▶ _Text for analysis_
--- START ---

In a Tight Labor Market, Growing DCs Choose Robotics
- Reports Technology
- February 20, 2023
- 0
- 3 minutes read
Warehouse automation is gaining traction among operators of manual distribution and fulfillment centers amid demand pressures, customer expectations driving e-commerce, workforce churn and shortages, and an emerging mix of larger and more complex facilities catering to last-mile delivery.
An explosion of flexible cloud-based visibility and robotics systems running on existing warehouse management and enterprise software — notably automated mobile robots (AMRs) provided on a leased, robotics-as-a-service basis — now offer low-cost alternatives to fixed conveyor and track systems. But how effective are these new solutions at enterprise scale? And, in an increasingly crowded field, what metrics should operators be using to mitigate risk in their selection processes?
As the time-definite e-commerce fulfillment model is extended to more traditional B2B freight, for example, and space for segregated operations grows, it’s critical that providers have the robots, software and integration capability to manage multiple use cases, up to and including case picking and putaway, building and cross-docking of pallets and reverse logistics. A single vendor expert in all aspects of fulfillment reduces implementation lead times, integration costs and risks of platform conflicts.

--- END ---

▶ _Record excerpts_
--- START ---

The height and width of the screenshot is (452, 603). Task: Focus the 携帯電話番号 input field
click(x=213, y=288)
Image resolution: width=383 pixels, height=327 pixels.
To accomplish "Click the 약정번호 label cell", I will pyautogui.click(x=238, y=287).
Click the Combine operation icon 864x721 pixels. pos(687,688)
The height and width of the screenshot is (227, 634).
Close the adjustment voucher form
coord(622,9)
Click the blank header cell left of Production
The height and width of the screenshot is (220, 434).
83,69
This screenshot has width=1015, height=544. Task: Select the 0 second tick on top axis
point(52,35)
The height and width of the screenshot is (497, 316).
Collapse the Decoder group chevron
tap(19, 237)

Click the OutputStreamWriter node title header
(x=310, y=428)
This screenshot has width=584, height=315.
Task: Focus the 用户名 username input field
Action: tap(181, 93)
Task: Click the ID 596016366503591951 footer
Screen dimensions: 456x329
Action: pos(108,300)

--- END ---

▶ _Required tasks_
1. According to the warehouse robotics article, what do automated mobile robots provided on a robotics-as-a-service basis offer an alternative to?
2. Rewrite the warehouse robotics article from "As the time-definite" to "of platform conflicts.", swapping "vendor" for "supplier".
3. Carry the warehouse robotics article on from its final sentence.
The entries come from a separate source unrelated to the warehouse robotics article.

▶ _Responses per task_
1. They offer low-cost alternatives to fixed conveyor and track systems.

2.
As the time-definite e-commerce fulfillment model is extended to more traditional B2B freight, for example, and space for segregated operations grows, it’s critical that providers have the robots, software and integration capability to manage multiple use cases, up to and including case picking and putaway, building and cross-docking of pallets and reverse logistics. A single supplier expert in all aspects of fulfillment reduces implementation lead times, integration costs and risks of platform conflicts.

3.
As automation comes to both existing brownfield sites closer to last-mile customers, often in tight spaces with structural and operational constraints, and to large, regional greenfield operations with multiple floors and hundreds of employees and robots, vendors must bring to the table different configuration and integration skill sets to navigate both.
A growing market focus on resilience requires operators to surge, reduce or reallocate space, assets and people quickly, to keep inventory aligned with demand during seasonal peaks, weather or pandemic-related disruptions unforeseen congestion. That requires not only fleet capacity among the full range of robot types but actionable data and visibility generated by those robots on the warehouse floor, to support decision-making, scenario testing and future planning.